-- WORK REQUEST --
Nothing may be dropped or altered: reproduce all the data.

-- RECORDS SHOWN --

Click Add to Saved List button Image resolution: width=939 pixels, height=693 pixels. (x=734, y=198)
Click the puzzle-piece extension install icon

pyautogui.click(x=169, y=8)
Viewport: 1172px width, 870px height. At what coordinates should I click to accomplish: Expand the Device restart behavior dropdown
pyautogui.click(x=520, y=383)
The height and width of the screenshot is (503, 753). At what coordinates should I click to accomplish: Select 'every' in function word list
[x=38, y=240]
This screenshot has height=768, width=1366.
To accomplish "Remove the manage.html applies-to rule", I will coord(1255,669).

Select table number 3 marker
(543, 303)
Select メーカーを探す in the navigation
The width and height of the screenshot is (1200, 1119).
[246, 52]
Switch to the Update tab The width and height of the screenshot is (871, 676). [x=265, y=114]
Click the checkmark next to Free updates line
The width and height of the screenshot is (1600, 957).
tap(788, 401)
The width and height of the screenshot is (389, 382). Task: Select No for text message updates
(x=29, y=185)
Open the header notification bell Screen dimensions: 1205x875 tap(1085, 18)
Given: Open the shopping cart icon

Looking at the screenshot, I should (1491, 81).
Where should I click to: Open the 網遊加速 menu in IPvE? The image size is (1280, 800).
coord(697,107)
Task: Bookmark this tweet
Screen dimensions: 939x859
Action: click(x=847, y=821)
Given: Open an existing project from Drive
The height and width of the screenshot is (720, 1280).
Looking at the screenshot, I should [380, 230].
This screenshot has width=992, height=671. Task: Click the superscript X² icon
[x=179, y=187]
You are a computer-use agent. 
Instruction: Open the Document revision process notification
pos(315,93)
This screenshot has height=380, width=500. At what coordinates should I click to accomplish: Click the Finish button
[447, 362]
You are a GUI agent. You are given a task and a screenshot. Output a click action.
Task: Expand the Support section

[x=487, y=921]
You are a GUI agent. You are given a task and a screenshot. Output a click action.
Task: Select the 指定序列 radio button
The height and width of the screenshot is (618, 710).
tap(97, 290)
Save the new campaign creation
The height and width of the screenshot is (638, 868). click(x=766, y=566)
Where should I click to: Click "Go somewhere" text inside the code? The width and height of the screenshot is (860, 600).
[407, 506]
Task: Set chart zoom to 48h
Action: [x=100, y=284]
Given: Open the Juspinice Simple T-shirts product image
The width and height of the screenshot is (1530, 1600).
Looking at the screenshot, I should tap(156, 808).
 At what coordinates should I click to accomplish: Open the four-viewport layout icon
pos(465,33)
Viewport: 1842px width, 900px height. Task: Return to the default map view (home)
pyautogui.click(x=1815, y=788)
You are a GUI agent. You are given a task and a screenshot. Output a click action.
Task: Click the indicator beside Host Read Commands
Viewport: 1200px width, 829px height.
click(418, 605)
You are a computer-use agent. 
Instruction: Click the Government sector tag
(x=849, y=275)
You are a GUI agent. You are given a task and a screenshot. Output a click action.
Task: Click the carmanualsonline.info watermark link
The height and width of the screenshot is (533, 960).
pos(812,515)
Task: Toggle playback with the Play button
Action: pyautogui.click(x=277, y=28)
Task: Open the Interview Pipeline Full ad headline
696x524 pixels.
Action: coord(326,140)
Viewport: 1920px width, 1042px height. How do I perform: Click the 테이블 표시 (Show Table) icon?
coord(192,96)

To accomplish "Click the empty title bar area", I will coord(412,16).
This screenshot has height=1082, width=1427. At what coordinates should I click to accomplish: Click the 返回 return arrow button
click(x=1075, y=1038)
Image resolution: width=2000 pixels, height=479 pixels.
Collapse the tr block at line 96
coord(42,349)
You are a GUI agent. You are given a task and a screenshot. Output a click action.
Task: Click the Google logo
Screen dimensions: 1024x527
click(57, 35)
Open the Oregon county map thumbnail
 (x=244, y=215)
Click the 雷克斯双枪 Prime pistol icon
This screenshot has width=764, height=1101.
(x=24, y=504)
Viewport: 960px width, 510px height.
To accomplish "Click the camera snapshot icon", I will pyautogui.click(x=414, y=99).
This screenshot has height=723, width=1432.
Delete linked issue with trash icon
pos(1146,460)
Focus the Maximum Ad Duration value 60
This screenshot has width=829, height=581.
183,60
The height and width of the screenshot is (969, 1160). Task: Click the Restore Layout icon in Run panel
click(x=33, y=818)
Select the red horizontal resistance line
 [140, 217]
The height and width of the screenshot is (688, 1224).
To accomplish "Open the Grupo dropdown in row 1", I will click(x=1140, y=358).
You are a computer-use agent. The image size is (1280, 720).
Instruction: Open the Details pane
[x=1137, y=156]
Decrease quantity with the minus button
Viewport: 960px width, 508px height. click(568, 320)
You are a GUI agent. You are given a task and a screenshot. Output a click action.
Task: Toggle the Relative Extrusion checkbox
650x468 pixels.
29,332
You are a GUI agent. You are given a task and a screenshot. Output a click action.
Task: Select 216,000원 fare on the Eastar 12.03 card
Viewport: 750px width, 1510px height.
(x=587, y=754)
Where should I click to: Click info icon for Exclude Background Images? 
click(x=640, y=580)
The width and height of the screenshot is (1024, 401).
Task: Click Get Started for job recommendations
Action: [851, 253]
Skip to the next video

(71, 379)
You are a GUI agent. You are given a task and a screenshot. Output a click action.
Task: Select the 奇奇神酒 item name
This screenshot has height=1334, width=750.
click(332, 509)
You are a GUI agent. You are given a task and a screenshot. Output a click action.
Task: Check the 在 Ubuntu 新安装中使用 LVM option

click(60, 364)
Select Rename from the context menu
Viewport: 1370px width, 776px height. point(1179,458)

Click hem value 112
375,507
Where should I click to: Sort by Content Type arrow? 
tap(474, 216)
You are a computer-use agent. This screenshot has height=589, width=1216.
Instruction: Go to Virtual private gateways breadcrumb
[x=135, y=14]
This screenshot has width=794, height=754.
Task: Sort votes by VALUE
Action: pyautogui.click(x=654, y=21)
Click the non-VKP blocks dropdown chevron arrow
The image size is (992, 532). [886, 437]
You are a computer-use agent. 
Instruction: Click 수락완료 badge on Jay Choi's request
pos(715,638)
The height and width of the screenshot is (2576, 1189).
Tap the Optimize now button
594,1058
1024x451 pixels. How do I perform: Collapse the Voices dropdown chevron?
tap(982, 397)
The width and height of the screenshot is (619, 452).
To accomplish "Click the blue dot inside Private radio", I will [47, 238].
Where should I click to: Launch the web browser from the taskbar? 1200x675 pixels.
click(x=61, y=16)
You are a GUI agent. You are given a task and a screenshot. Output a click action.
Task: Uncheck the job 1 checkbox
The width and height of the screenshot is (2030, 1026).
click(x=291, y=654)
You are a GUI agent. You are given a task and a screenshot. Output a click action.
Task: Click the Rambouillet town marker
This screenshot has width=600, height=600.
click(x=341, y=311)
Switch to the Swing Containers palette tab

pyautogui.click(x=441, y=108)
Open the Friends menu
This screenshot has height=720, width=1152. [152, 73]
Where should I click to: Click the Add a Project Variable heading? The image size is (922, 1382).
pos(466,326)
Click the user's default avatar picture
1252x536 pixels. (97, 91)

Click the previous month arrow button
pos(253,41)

-- RESULT OF THE EXERCISE --
Click Add to Saved List button Image resolution: width=939 pixels, height=693 pixels. (x=734, y=198)
Click the puzzle-piece extension install icon

pyautogui.click(x=169, y=8)
Viewport: 1172px width, 870px height. At what coordinates should I click to accomplish: Expand the Device restart behavior dropdown
pyautogui.click(x=520, y=383)
The height and width of the screenshot is (503, 753). At what coordinates should I click to accomplish: Select 'every' in function word list
[x=38, y=240]
This screenshot has height=768, width=1366.
To accomplish "Remove the manage.html applies-to rule", I will coord(1255,669).

Select table number 3 marker
(543, 303)
Select メーカーを探す in the navigation
The width and height of the screenshot is (1200, 1119).
[246, 52]
Switch to the Update tab The width and height of the screenshot is (871, 676). [x=265, y=114]
Click the checkmark next to Free updates line
The width and height of the screenshot is (1600, 957).
tap(788, 401)
The width and height of the screenshot is (389, 382). Task: Select No for text message updates
(x=29, y=185)
Open the header notification bell Screen dimensions: 1205x875 tap(1085, 18)
Given: Open the shopping cart icon

Looking at the screenshot, I should (1491, 81).
Where should I click to: Open the 網遊加速 menu in IPvE? The image size is (1280, 800).
coord(697,107)
Task: Bookmark this tweet
Screen dimensions: 939x859
Action: click(x=847, y=821)
Given: Open an existing project from Drive
The height and width of the screenshot is (720, 1280).
Looking at the screenshot, I should [380, 230].
This screenshot has width=992, height=671. Task: Click the superscript X² icon
[x=179, y=187]
You are a computer-use agent. 
Instruction: Open the Document revision process notification
pos(315,93)
This screenshot has height=380, width=500. At what coordinates should I click to accomplish: Click the Finish button
[447, 362]
You are a GUI agent. You are given a task and a screenshot. Output a click action.
Task: Expand the Support section

[x=487, y=921]
You are a GUI agent. You are given a task and a screenshot. Output a click action.
Task: Select the 指定序列 radio button
The height and width of the screenshot is (618, 710).
tap(97, 290)
Save the new campaign creation
The height and width of the screenshot is (638, 868). click(x=766, y=566)
Where should I click to: Click "Go somewhere" text inside the code? The width and height of the screenshot is (860, 600).
[407, 506]
Task: Set chart zoom to 48h
Action: [x=100, y=284]
Given: Open the Juspinice Simple T-shirts product image
The width and height of the screenshot is (1530, 1600).
Looking at the screenshot, I should tap(156, 808).
 At what coordinates should I click to accomplish: Open the four-viewport layout icon
pos(465,33)
Viewport: 1842px width, 900px height. Task: Return to the default map view (home)
pyautogui.click(x=1815, y=788)
You are a GUI agent. You are given a task and a screenshot. Output a click action.
Task: Click the indicator beside Host Read Commands
Viewport: 1200px width, 829px height.
click(418, 605)
You are a computer-use agent. 
Instruction: Click the Government sector tag
(x=849, y=275)
You are a GUI agent. You are given a task and a screenshot. Output a click action.
Task: Click the carmanualsonline.info watermark link
The height and width of the screenshot is (533, 960).
pos(812,515)
Task: Toggle playback with the Play button
Action: pyautogui.click(x=277, y=28)
Task: Open the Interview Pipeline Full ad headline
696x524 pixels.
Action: coord(326,140)
Viewport: 1920px width, 1042px height. How do I perform: Click the 테이블 표시 (Show Table) icon?
coord(192,96)

To accomplish "Click the empty title bar area", I will coord(412,16).
This screenshot has height=1082, width=1427. At what coordinates should I click to accomplish: Click the 返回 return arrow button
click(x=1075, y=1038)
Image resolution: width=2000 pixels, height=479 pixels.
Collapse the tr block at line 96
coord(42,349)
You are a GUI agent. You are given a task and a screenshot. Output a click action.
Task: Click the Google logo
Screen dimensions: 1024x527
click(57, 35)
Open the Oregon county map thumbnail
 (x=244, y=215)
Click the 雷克斯双枪 Prime pistol icon
This screenshot has width=764, height=1101.
(x=24, y=504)
Viewport: 960px width, 510px height.
To accomplish "Click the camera snapshot icon", I will pyautogui.click(x=414, y=99).
This screenshot has height=723, width=1432.
Delete linked issue with trash icon
pos(1146,460)
Focus the Maximum Ad Duration value 60
This screenshot has width=829, height=581.
183,60
The height and width of the screenshot is (969, 1160). Task: Click the Restore Layout icon in Run panel
click(x=33, y=818)
Select the red horizontal resistance line
 [140, 217]
The height and width of the screenshot is (688, 1224).
To accomplish "Open the Grupo dropdown in row 1", I will click(x=1140, y=358).
You are a computer-use agent. The image size is (1280, 720).
Instruction: Open the Details pane
[x=1137, y=156]
Decrease quantity with the minus button
Viewport: 960px width, 508px height. click(568, 320)
You are a GUI agent. You are given a task and a screenshot. Output a click action.
Task: Toggle the Relative Extrusion checkbox
650x468 pixels.
29,332
You are a GUI agent. You are given a task and a screenshot. Output a click action.
Task: Select 216,000원 fare on the Eastar 12.03 card
Viewport: 750px width, 1510px height.
(x=587, y=754)
Where should I click to: Click info icon for Exclude Background Images? 
click(x=640, y=580)
The width and height of the screenshot is (1024, 401).
Task: Click Get Started for job recommendations
Action: [851, 253]
Skip to the next video

(71, 379)
You are a GUI agent. You are given a task and a screenshot. Output a click action.
Task: Select the 奇奇神酒 item name
This screenshot has height=1334, width=750.
click(332, 509)
You are a GUI agent. You are given a task and a screenshot. Output a click action.
Task: Check the 在 Ubuntu 新安装中使用 LVM option

click(60, 364)
Select Rename from the context menu
Viewport: 1370px width, 776px height. point(1179,458)

Click hem value 112
375,507
Where should I click to: Sort by Content Type arrow? 
tap(474, 216)
You are a computer-use agent. This screenshot has height=589, width=1216.
Instruction: Go to Virtual private gateways breadcrumb
[x=135, y=14]
This screenshot has width=794, height=754.
Task: Sort votes by VALUE
Action: pyautogui.click(x=654, y=21)
Click the non-VKP blocks dropdown chevron arrow
The image size is (992, 532). [886, 437]
You are a computer-use agent. 
Instruction: Click 수락완료 badge on Jay Choi's request
pos(715,638)
The height and width of the screenshot is (2576, 1189).
Tap the Optimize now button
594,1058
1024x451 pixels. How do I perform: Collapse the Voices dropdown chevron?
tap(982, 397)
The width and height of the screenshot is (619, 452).
To accomplish "Click the blue dot inside Private radio", I will [47, 238].
Where should I click to: Launch the web browser from the taskbar? 1200x675 pixels.
click(x=61, y=16)
You are a GUI agent. You are given a task and a screenshot. Output a click action.
Task: Uncheck the job 1 checkbox
The width and height of the screenshot is (2030, 1026).
click(x=291, y=654)
You are a GUI agent. You are given a task and a screenshot. Output a click action.
Task: Click the Rambouillet town marker
This screenshot has width=600, height=600.
click(x=341, y=311)
Switch to the Swing Containers palette tab

pyautogui.click(x=441, y=108)
Open the Friends menu
This screenshot has height=720, width=1152. [152, 73]
Where should I click to: Click the Add a Project Variable heading? The image size is (922, 1382).
pos(466,326)
Click the user's default avatar picture
1252x536 pixels. (97, 91)

Click the previous month arrow button
pos(253,41)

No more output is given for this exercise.